The Frankston Magistrates' Court heard last week Shannon Keating had been off work and receiving weekly compensation payments for two years after surgery for the ankle injury and associated psychological injury.

He claimed he injured his ankle jumping from a work truck at a drilling job at Mill Park.

Three years ago, his employer discovered he was actually injured jumping a bush on a dare during a night out with colleagues. They initially supported the claim that he had been injured at work that day.

Mr Keating pleaded guilty to a single charge of fraudulently obtaining payments.

In another case, a hairdressing teacher who secretly worked while receiving workers' compensation payments has been ordered to repay $28,670 and fined $2500.
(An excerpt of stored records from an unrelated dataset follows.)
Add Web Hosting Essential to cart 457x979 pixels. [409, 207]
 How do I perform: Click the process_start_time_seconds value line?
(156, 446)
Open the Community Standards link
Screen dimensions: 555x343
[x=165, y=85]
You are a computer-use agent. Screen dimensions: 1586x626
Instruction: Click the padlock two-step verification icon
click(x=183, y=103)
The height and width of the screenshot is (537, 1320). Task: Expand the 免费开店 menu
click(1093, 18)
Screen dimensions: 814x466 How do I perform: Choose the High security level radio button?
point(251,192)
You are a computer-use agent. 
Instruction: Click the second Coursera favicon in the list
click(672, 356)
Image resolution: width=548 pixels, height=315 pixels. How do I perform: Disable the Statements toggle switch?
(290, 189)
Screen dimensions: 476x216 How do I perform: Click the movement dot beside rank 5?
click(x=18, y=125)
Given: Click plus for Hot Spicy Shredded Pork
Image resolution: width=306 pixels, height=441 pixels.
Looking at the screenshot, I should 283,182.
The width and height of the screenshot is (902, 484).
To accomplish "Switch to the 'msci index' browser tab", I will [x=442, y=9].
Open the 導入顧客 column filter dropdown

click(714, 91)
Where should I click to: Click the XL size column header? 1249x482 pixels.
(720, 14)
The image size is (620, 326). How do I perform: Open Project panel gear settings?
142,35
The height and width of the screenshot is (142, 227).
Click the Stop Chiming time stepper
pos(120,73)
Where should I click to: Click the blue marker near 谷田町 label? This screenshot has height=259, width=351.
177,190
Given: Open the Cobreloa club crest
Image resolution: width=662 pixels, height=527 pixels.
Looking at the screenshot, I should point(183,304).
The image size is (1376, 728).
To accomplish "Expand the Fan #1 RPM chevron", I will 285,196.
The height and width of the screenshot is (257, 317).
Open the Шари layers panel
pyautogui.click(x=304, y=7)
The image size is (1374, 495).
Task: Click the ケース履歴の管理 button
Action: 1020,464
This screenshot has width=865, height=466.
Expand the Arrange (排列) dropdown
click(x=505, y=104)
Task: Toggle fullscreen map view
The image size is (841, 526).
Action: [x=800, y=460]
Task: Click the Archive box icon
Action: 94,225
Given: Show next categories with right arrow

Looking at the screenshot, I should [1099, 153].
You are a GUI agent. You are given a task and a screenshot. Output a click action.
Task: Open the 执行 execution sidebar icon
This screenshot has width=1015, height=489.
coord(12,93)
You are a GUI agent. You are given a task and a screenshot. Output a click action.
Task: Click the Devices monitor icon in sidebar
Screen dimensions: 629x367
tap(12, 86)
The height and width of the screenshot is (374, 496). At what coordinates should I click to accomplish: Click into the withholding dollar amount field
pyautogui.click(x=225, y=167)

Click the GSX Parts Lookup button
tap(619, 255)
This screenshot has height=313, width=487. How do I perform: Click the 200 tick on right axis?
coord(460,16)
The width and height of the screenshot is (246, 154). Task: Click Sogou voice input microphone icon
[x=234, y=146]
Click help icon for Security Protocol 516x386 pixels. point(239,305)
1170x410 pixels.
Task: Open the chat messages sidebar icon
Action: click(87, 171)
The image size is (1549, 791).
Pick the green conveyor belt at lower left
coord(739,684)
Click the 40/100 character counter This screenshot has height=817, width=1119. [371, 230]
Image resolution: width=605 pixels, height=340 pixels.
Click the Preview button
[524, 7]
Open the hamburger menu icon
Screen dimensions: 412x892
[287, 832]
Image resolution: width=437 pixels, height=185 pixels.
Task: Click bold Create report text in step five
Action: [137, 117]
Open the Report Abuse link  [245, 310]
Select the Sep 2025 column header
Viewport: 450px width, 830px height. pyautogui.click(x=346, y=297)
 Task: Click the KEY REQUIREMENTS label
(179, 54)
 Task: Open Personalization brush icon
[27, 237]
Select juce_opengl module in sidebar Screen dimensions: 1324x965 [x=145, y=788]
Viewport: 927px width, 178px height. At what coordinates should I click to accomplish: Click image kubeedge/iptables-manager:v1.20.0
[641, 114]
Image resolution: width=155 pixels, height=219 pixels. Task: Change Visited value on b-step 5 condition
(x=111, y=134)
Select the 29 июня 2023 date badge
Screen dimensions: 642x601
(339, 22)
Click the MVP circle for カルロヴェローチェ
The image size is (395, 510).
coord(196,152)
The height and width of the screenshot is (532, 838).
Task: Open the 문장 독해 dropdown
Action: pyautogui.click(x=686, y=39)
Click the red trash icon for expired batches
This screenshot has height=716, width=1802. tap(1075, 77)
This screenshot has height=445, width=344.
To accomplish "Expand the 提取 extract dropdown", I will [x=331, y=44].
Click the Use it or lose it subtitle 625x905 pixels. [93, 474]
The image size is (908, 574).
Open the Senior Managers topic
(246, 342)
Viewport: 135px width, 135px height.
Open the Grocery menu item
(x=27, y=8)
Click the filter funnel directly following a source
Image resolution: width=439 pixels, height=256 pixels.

The Dandenong Magistrates' Court heard Lisa Watt stopped work two years ago after lodging a successful claim for a psychological injury.

An investigation later found she had worked more than 100 online shifts as a support worker between November 2019 and May 2020, earning more than $18,500. During this time, Ms Watt submitted nine certificates of capacity declaring she was not engaged in other employment.

WorkSafe Insurance Business Unit Executive Director Roger Arnold says there is no excuse for dishonesty.

"Fraudulent behaviour undermines the entire scheme and WorkSafe will not hesitate to make an example of anyone looking to cheat the system for personal gain,” he said.